地図で見ると高知市から南西に土讃線と国道56号線がほぼ並行して走っています。高知市は土佐湾の最深部にあり,国道58号線は土佐湾に沿ってゆるやかに弧を描くように南西に向かっています。土讃線はいったん西に向かい,それから南下して須崎市のあたりで国道と合流します。須崎市から10kmほど先に行ったところに土佐久礼の駅があります。

町名は高知県高岡郡中土佐町となります。周囲は山がちな地形となっています。北からの久礼川,西からの長沢川,南西からの大坂谷川が土佐湾に注ぐところにわずかな平地に町があります。

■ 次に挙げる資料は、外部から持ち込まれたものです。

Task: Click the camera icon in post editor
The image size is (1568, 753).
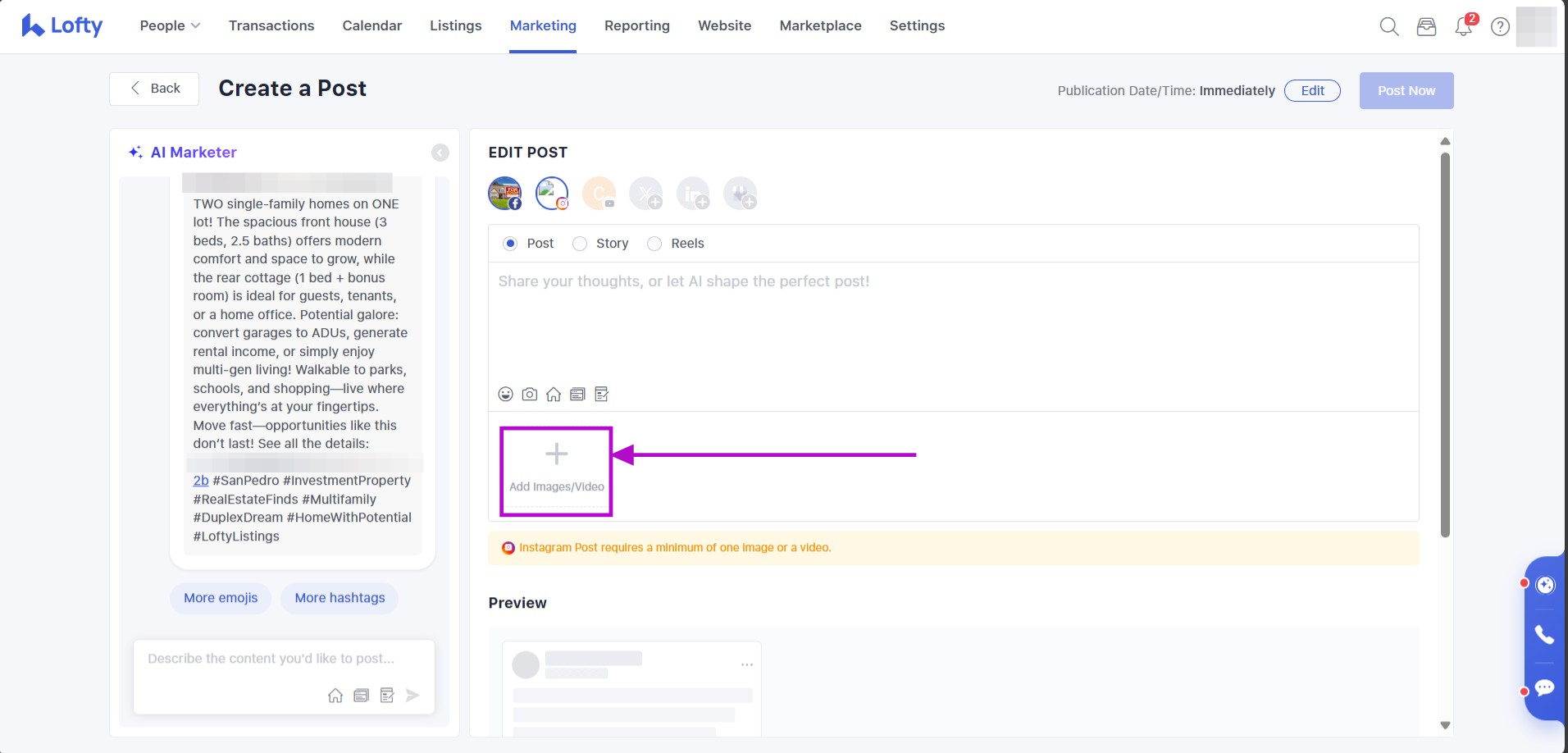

東は土佐湾の一部となっている久礼湾に面しており,湾の北側にあたる久礼川の河口付近に南北方向の大きな防波堤があり,その内側に小さな防波堤が浜を囲んでいます。作品中にはこの小さな防波堤はよく出てきます。作者の青柳裕介氏は高知市から15kmほど東にある現在の香南市の出身であり,高知市内の中学校を卒業しています。

メジャーの仲間入りをした青柳氏

1970年代のビックコミックスには当時のメジャーとされていた漫画家の作品が目白押しに並んでいました。そのビッグコミックに「土佐の一本釣り」が連載されたということは青柳氏がメジャーの仲間入りをした証明でもあります。実際,この作品で氏は第25回小学館漫画賞(1980年)を受賞しています。

物語の舞台となる土佐久礼は小さな漁師町です。第1巻の最初のページには次のように紹介されています・・・国道とは名ばかりのでこぼこ道を左に曲がり,くるくるくねった道を登りつめると大きなむくの木がある。そこまでくるとワシ達の浜が真下に見える。

主人公の純平が中学を卒業してすぐにカツオ船に乗り込むところから物語りは始まります。「中学を出た若い者が初出漁じゃいという日は,浜の者がみんな見送りに来る」と説明されています。幼なじみの八千代は純平より2歳年上で高校に通っています。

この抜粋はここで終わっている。